> SUPPLIED DATA:
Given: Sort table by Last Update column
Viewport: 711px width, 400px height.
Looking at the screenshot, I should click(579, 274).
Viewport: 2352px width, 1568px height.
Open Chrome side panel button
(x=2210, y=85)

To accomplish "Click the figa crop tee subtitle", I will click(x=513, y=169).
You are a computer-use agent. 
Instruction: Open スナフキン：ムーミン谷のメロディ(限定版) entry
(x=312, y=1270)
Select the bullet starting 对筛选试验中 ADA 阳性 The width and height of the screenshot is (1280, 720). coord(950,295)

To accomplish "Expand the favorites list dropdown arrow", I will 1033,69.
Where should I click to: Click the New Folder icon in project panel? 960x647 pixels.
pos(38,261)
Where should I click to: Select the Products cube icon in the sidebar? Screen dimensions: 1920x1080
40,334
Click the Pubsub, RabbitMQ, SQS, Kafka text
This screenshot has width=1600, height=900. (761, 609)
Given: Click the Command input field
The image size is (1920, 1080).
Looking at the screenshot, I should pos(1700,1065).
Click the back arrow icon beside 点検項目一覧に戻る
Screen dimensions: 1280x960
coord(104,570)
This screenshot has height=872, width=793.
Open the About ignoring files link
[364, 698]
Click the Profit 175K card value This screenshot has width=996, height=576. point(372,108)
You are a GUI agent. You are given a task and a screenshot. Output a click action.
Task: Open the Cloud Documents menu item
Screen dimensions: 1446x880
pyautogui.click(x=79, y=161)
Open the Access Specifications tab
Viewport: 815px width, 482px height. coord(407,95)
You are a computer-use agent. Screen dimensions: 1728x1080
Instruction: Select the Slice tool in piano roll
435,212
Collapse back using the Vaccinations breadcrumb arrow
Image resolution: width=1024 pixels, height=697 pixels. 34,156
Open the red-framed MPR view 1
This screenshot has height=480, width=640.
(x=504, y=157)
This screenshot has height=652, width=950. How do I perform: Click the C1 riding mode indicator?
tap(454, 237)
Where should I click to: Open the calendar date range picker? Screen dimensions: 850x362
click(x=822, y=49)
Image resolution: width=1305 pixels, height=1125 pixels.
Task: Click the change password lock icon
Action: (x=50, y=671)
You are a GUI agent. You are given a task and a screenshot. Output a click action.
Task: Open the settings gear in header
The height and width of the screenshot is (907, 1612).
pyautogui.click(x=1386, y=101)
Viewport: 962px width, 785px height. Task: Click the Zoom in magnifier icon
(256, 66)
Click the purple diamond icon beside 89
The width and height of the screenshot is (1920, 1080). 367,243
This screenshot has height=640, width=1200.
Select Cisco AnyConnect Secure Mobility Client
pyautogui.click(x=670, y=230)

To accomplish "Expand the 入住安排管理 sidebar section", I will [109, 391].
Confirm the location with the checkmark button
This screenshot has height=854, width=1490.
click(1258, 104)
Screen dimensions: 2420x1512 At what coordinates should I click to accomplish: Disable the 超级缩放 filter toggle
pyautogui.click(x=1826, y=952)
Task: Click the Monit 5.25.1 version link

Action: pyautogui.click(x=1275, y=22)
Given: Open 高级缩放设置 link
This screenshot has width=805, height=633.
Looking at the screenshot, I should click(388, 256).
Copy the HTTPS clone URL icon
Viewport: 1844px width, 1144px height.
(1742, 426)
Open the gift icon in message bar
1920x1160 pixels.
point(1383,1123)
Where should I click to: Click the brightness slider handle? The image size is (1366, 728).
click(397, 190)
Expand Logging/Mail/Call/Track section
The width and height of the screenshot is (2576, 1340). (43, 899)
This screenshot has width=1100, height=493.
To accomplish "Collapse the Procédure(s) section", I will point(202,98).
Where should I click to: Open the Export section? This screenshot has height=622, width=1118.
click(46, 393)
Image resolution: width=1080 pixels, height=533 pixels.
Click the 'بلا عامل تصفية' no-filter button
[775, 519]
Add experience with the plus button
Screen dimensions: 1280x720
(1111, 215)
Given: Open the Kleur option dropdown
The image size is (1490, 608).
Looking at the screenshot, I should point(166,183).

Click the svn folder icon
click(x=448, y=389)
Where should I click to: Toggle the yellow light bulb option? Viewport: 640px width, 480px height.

> SET TASK: Quote the records verbatim from the line containing "Where should I click to: Click the New" through the line containing "will [109, 391].", both ends included.

> SOLUTION TO THE PROBLEM:
Where should I click to: Click the New Folder icon in project panel? 960x647 pixels.
pos(38,261)
Where should I click to: Select the Products cube icon in the sidebar? Screen dimensions: 1920x1080
40,334
Click the Pubsub, RabbitMQ, SQS, Kafka text
This screenshot has width=1600, height=900. (761, 609)
Given: Click the Command input field
The image size is (1920, 1080).
Looking at the screenshot, I should pos(1700,1065).
Click the back arrow icon beside 点検項目一覧に戻る
Screen dimensions: 1280x960
coord(104,570)
This screenshot has height=872, width=793.
Open the About ignoring files link
[364, 698]
Click the Profit 175K card value This screenshot has width=996, height=576. point(372,108)
You are a GUI agent. You are given a task and a screenshot. Output a click action.
Task: Open the Cloud Documents menu item
Screen dimensions: 1446x880
pyautogui.click(x=79, y=161)
Open the Access Specifications tab
Viewport: 815px width, 482px height. coord(407,95)
You are a computer-use agent. Screen dimensions: 1728x1080
Instruction: Select the Slice tool in piano roll
435,212
Collapse back using the Vaccinations breadcrumb arrow
Image resolution: width=1024 pixels, height=697 pixels. 34,156
Open the red-framed MPR view 1
This screenshot has height=480, width=640.
(x=504, y=157)
This screenshot has height=652, width=950. How do I perform: Click the C1 riding mode indicator?
tap(454, 237)
Where should I click to: Open the calendar date range picker? Screen dimensions: 850x362
click(x=822, y=49)
Image resolution: width=1305 pixels, height=1125 pixels.
Task: Click the change password lock icon
Action: (x=50, y=671)
You are a GUI agent. You are given a task and a screenshot. Output a click action.
Task: Open the settings gear in header
The height and width of the screenshot is (907, 1612).
pyautogui.click(x=1386, y=101)
Viewport: 962px width, 785px height. Task: Click the Zoom in magnifier icon
(256, 66)
Click the purple diamond icon beside 89
The width and height of the screenshot is (1920, 1080). 367,243
This screenshot has height=640, width=1200.
Select Cisco AnyConnect Secure Mobility Client
pyautogui.click(x=670, y=230)

To accomplish "Expand the 入住安排管理 sidebar section", I will [109, 391].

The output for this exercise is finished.